------ Supplied passage ------

Eagle County: Adopting a culture
Vail, CO Colorado
EAGLE COUNTY, Colorado ” Life would have been vastly different for 9-year-old Nicole Gustafson if she had grown up in the rural village in China where she was born.
Instead, the Edwards third grader was adopted from a remote village in south central China when she was nine-months-old by American parents. While she dances ballet, takes voice lessons and attends Vail Academy, she also likes lo mein, can spout off a couple words of Mandarin, and her room is littered with Chinese decorations.
“I planned all along for her to be integrated into Chinese culture,” said Nicole’s mother, Marie Gustafson. “It’s very important that she have a strong sense of self, where she came from and be proud of her heritage.”
For her, that means teaching Nicole about the history and culture of China through books, taking her to the Asian district of Denver, making sure she always has a Chinese outfit that fits and meeting with other families who have adopted Chinese children.
“It started off with about 17 families in the valley, and now the group is almost 50. We meet for Chinese New Year’s and picnics in the summer,” Marie Gustafson said.
For some parents, a key part of the experience is bringing their children back to their native countries.
The Gustafsons plan to take a Yangtze River cruise trip next year. Nicole said she can’t wait to see the Great Wall and be on the boat.
Next year’s trip will be a fun vacation, but Marie Gustafson said she hopes that when Nicole is a teenager, they can return for a more serious journey.
“I want her to see where she came from, but also I want her to see how poor people are. I plan to take her back to her hometown,” she said.
Mark and Tracy Gordon, of Vail, plan to take their 5-year-old son Sasha back to his native Russia for the 2014 Winter Olympic Games in Sochi.
Mark Gordon said his family has roots in Russia, and the family cooks some Russian foods and tries to teach Sasha about the country. Still, they feel Sasha has lessons to learn in his homeland.

------

__Problems to work on__.
1. In the article on Eagle County adoptive families, where do Mark and Tracy Gordon plan to take their son Sasha for the 2014 Winter Olympic Games?
2. Please pick up the article on Eagle County adoptive families after its last sentence and carry it forward.

------ Listed records ------

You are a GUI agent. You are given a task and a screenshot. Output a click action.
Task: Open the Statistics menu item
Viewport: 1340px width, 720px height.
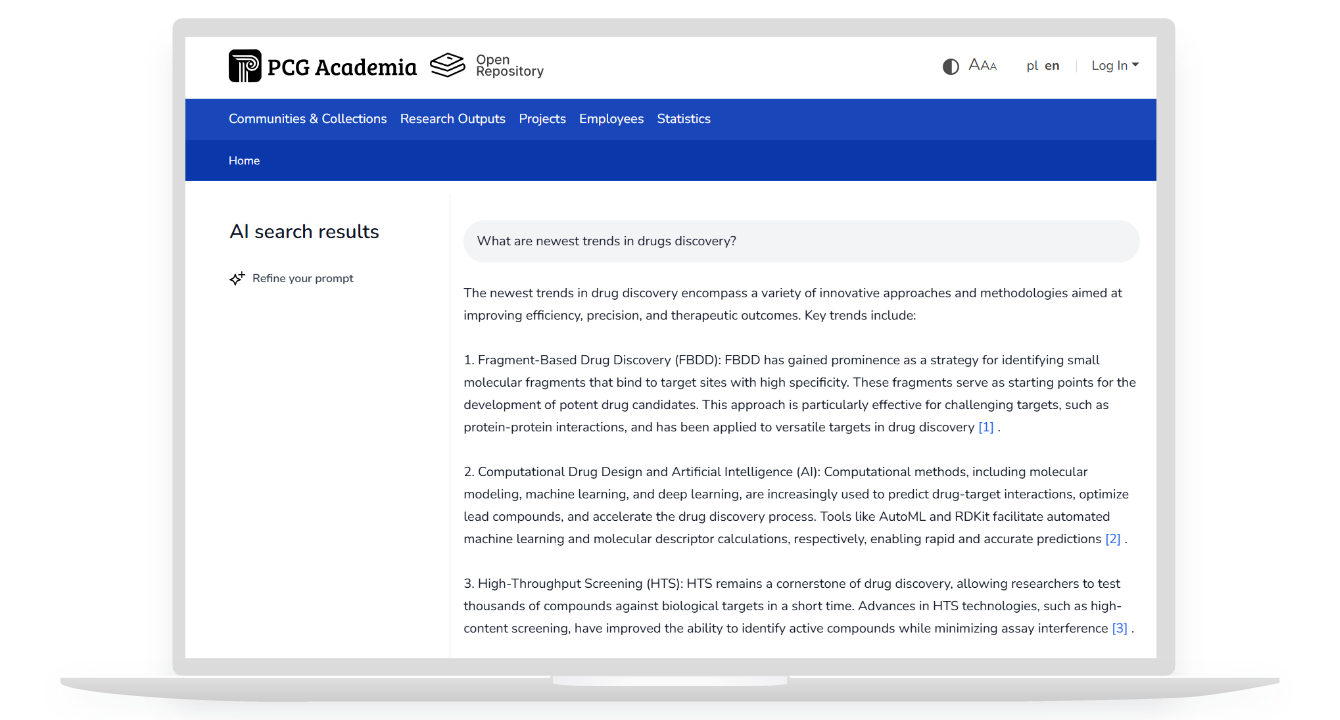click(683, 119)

------
------ Listed records ------

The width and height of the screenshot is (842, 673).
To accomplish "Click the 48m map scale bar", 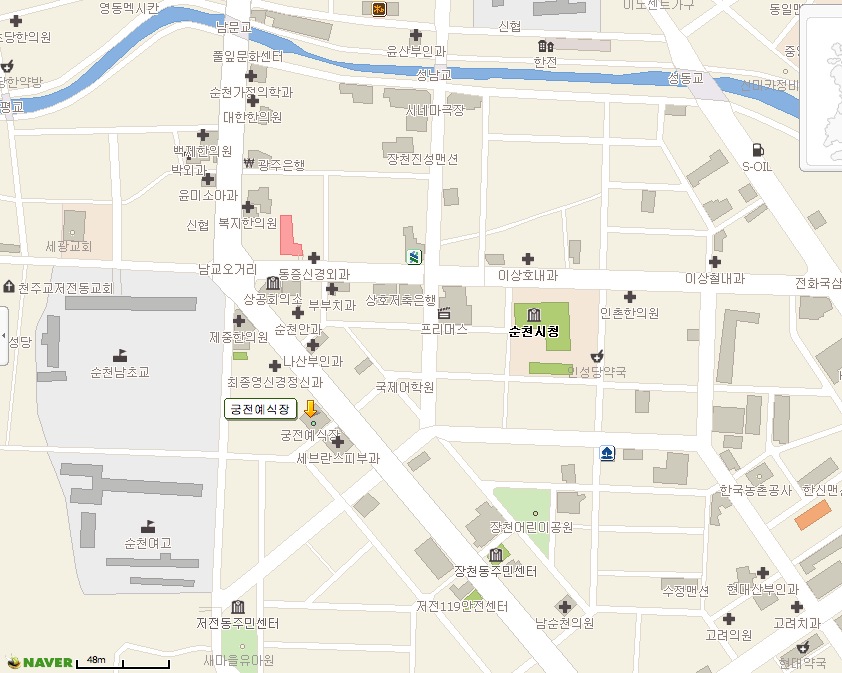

------

__Answers in order__.
1. To Sochi, in Sasha's native Russia.

2.
“It’s where he’s from. Everyone’s roots are important to them,” Mark Gordon said. “I just hope he learns and understands that our life here in Vail is not necessarily what everyone else leads.”
Still, parents have the choice of how much their children are integrated into their native cultures. Edwards resident Camille Cooper, who adopted Mia, now 6, from China when she was 8 months old, said she only plans to make Chinese culture a part of their lives to a certain extent.
She reads books about China with her daughter, reads her daughter newspaper articles about China, buys her Chinese dolls and plans to “overdose her with the (Beijing) Olympics” this summer.
One family she knows moved to Denver in order to send their adopted children to Chinese language school. However, she doesn’t plan to have Mia learn Chinese.
“I don’t go way out of my way. Your culture is more what you’re to exposed to everyday, and your heritage is where you’re from. I don’t think it should be the other way around,” she said.
Still, her daughter has a keen sense of where she’s from, Cooper said.
“We’ll go to Chinatown in San Francisco, and she just wants to go in every store, and she loves listening to long conversations she doesn’t understand a word of,” she said.
Scott and Margaret Olle said they had to let their oldest daughter Natasha, who was adopted from Russia at age 10, want to learn about the culture for herself.
Natasha, now 17, used to attend Russian language school, do translation work, and work with other Russian adoptees.
“It got to the point we were trying to force it on her, and she just wanted nothing to do with it for about three years,” Margaret Olle said. “And you know, at what point do they stop being your adopted child and are just your child?”
Now Natasha has a renewed interest in her native culture ” the Battle Mountain High School senior wants to study Slavic languages, and plans to revisit Russia next year.
“I hope she sees a country she can embrace and love and see as part of her life. She has a history there,” her mother said.
The Olles also have two other Russian daughters, Remmington, 9, and Lusa, 10, as well as three biological sons ages 17, 13, and 11. Their younger daughters were adopted as babies, so they have less of a memory of Russia.
Margaret Olle said the girls love to take out their Russian dresses and headdresses and dolls, and are always excited to do school reports on Russia.
For many American parents, that means adopting a culture that is not their own. Marie Gustafson said the entire journey has been a learning experience for her, too.
“It’s been great. I have so much appreciation for the Chinese culture that I never had before,” she said, pointing toward the Chinese art and furniture around their home.
The Olles have embraced Russian culture as their own.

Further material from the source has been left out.